That seemingly simply question is one I have been asked more than a dozen times this year already, and it’s only the first day of March.
One of the reasons that people ask me this question is that they know how strongly I believe that MROCs (online research communities) and community panels (especially client owned versions) are going to perform in 2010 and 2011.
Whist none of us has a crystal ball; here is my shot at looking at the near future (i.e. the next two years):
- Whilst MROCs will grow, I do not see them making a major dent in the number of online access panel surveys and interviews, perhaps a 1% loss for panels.
- I think access panels will lose quite a bit of ground to community panels over the next two years, perhaps 10%-15% of their business.
- I think access panels will lose some ground to new alternatives, such as mobile, social networks, and river sampling, perhaps 5%-10% of their business.
- I think that these new entrants will increase the price pressure on online access panels, resulting in stable or declining prices for sample.
- However, I think online access panels will continue to take business from face-to-face and telephone, almost offsetting their losses to community panels and the newer alternatives.

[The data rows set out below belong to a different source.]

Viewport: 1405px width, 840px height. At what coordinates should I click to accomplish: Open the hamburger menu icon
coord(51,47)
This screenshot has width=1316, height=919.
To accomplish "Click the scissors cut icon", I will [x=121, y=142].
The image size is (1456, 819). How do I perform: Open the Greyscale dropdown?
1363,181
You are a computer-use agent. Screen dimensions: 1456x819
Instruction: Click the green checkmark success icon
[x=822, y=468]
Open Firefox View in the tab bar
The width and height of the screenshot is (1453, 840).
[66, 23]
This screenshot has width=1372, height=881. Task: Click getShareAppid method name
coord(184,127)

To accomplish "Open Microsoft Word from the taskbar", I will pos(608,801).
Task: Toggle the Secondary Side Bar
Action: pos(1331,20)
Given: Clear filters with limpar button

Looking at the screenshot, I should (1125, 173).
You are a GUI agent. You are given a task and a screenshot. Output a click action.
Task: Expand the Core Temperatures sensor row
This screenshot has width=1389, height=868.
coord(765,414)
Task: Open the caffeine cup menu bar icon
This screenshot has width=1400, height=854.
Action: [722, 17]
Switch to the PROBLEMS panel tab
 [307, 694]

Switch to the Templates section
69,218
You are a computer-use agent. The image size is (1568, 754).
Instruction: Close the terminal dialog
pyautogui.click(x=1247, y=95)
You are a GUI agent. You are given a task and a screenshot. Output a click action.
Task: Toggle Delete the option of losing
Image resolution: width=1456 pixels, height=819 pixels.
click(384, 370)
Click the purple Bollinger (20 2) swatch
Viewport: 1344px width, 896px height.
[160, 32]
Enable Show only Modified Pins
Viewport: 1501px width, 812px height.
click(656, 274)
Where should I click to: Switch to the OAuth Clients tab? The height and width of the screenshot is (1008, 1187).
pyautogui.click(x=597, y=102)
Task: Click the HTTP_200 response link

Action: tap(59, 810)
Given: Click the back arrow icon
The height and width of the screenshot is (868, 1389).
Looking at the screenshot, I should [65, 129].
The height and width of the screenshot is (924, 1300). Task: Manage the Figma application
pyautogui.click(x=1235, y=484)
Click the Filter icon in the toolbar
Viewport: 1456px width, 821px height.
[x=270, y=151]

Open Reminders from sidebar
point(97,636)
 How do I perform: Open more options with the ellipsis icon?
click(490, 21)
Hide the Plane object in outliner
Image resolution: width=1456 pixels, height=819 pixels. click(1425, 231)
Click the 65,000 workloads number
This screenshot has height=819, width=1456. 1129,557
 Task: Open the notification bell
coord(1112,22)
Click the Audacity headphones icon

- I also think there will be a growth in the merging of the DIY trend and the online panel trend, with more clients either scripting their own surveys and using panels (perhaps building on the Toluna QuickSurveys model) or by sending the questionnaire spec to the panel company and asking them to perform a field and tab function (something which has been growing for a while now).
So, where does all that net out? I suspect that online access panels may be near the top of their curve in terms of the proportion of total market research they account for. Although they will continue to gain new slices of business at one end, business will be going out of the bucket at the other end, to in-house panels and new sample options. In two years I suspect they will be slightly smaller than now, in five years, much smaller.
The business climate for panels will get even harder with expectations for prices to stay stable or even fall and for quality to continue to increase.
The one big plus for panels is that I expect many research buyers to become increasingly comfortable with the idea of interviewing respondents who have done 100 or even 200 interviews in the last year. All the evidence is that these respondents are reliable and cost efficient, and no less valid than panel members who only do a few surveys a year (note this is a relative assertion about validity, not an absolute, I am not saying the 200 surveys a year respondent is valid, just that they are not worse than the 5 surveys a year panel member).

I believe Ray Poynter very accurately describes what is happening and can be expected in the next several years
Posted by: EasyInsites | April 04, 2010 at 10:25 AM
Ray..this is absolutely spot on for folks like us. There is only one problem, however. With social communities how will we be able to tailor our panels to get whom we want. Or will it be like Dennis Gonier's vision when he was running DMS (Digital Marketing Services) .. namely ... 'there's a stream out there..we'll divert the stream a bit' (quotes are mine, from memory).
So what do we do... is it going to be just a new stream that we fish in? Are the rules of fishing changing again?
Oh..one more things..what's the new revenue model?
Posted by: Howard Moskowitz | March 01, 2010 at 05:18 PM
Nice one Ray. Pertinent and apt - and good timing for me as well, as I have just launched krea, an India-specific online/offline panel firm.